• **Quoted text**:
....
Wednesday, May 04, 2005

Excuse Me, But I'm Obsessed

Bet you thought when I said no gaps I meant every day posting? Actually, I did. But the in-laws came into town yesterday for an overnight visit, and some how I figured it would be incredibly rude to say "Sorry to blow you off but I have this urge to blog to a bunch of nameless, faceless people that I think of as family..."

This is kind of a dilemma that I struggle with as a writer. Those of us who write understand the compulsion to tune out the entire world in favor of a quiet room where our imaginations can run rampant. I won't speak for others, but resentment is the best word to describe what I feel when real life obligations (read: living, breathing human beings who expect something of me) interfere with some flash of creativity just begging to be put down on paper. I get down right annoyed when I have to stop writing to do such things as feed children, go grocery shopping, or heck, even go to sleep for a couple of hours. When the iron is hot, pretty much everything else in my life becomes a second class citizen.
....
(Collected data)

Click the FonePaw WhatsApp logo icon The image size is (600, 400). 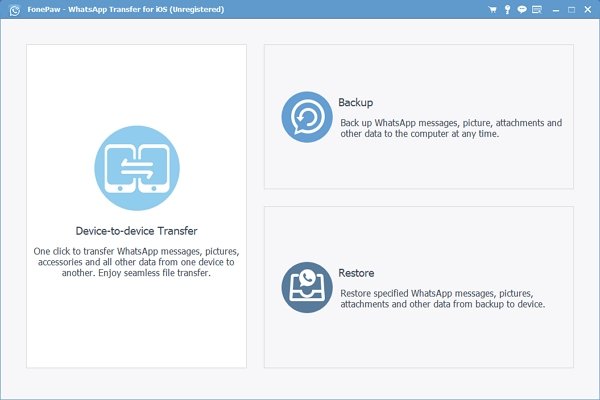(x=12, y=11)
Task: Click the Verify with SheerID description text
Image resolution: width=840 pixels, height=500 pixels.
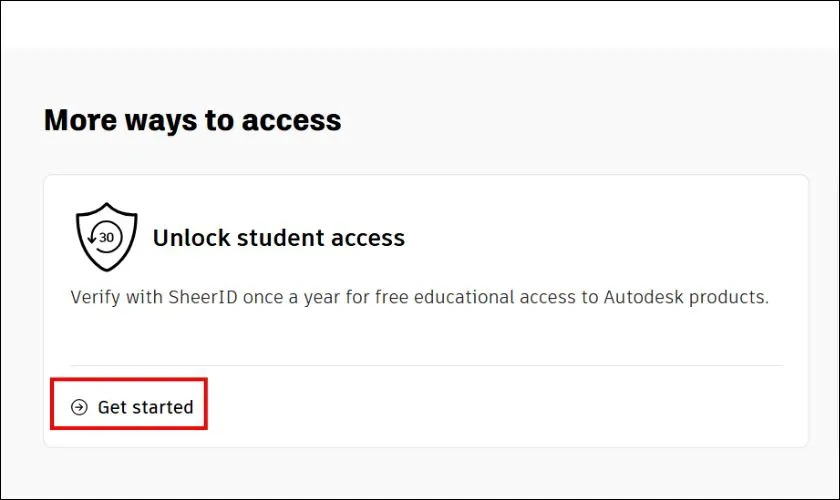Action: click(x=419, y=298)
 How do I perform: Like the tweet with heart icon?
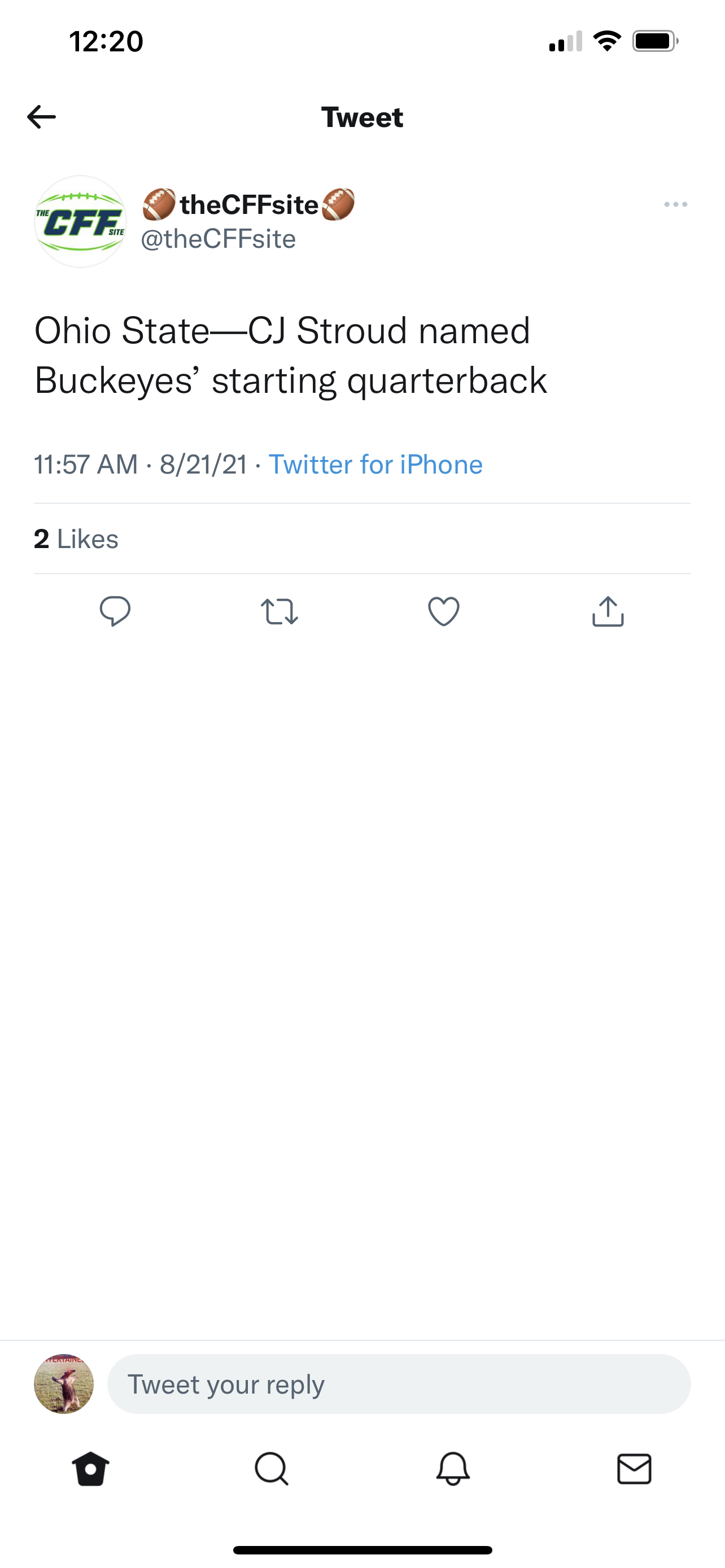click(x=444, y=611)
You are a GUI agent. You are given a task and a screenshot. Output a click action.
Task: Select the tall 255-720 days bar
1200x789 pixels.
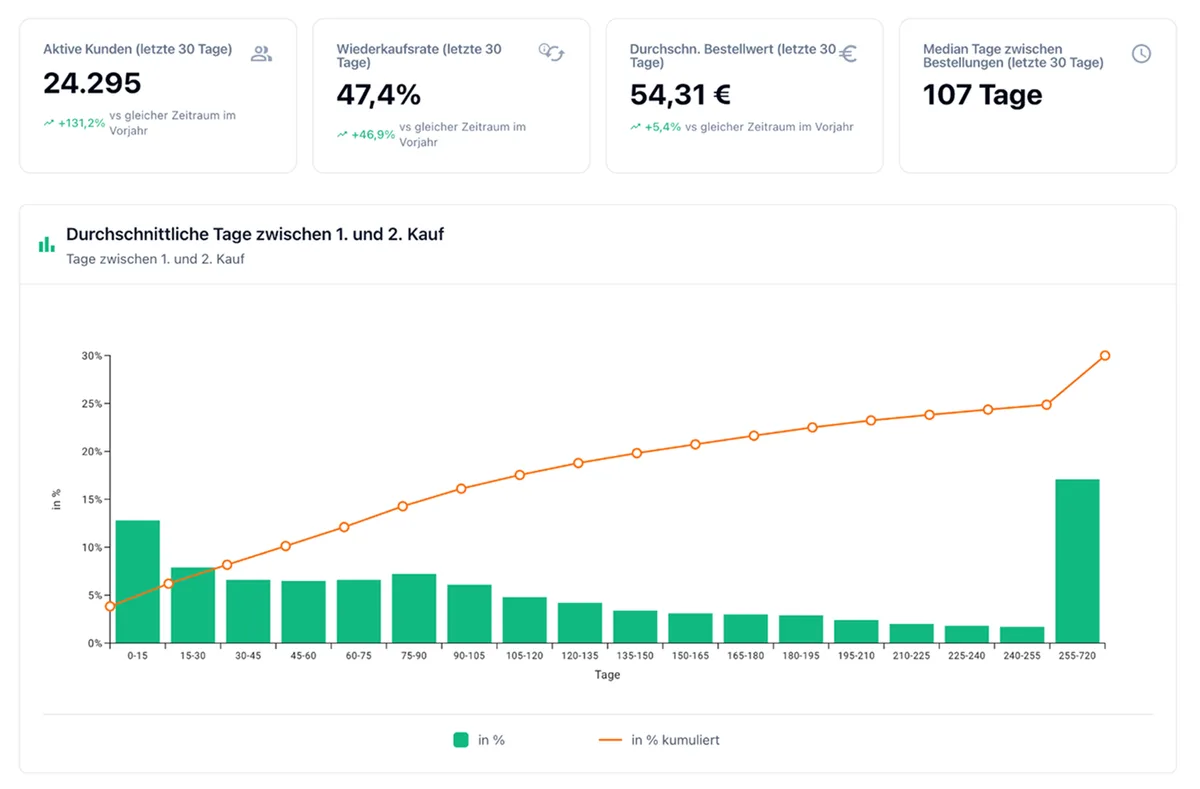pos(1077,561)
....
• **Objective**: Please write out the blog post on the urge to write word for word, between "This is kind" and "second class citizen.", inclusive.

• **Right answer**:
This is kind of a dilemma that I struggle with as a writer. Those of us who write understand the compulsion to tune out the entire world in favor of a quiet room where our imaginations can run rampant. I won't speak for others, but resentment is the best word to describe what I feel when real life obligations (read: living, breathing human beings who expect something of me) interfere with some flash of creativity just begging to be put down on paper. I get down right annoyed when I have to stop writing to do such things as feed children, go grocery shopping, or heck, even go to sleep for a couple of hours. When the iron is hot, pretty much everything else in my life becomes a second class citizen.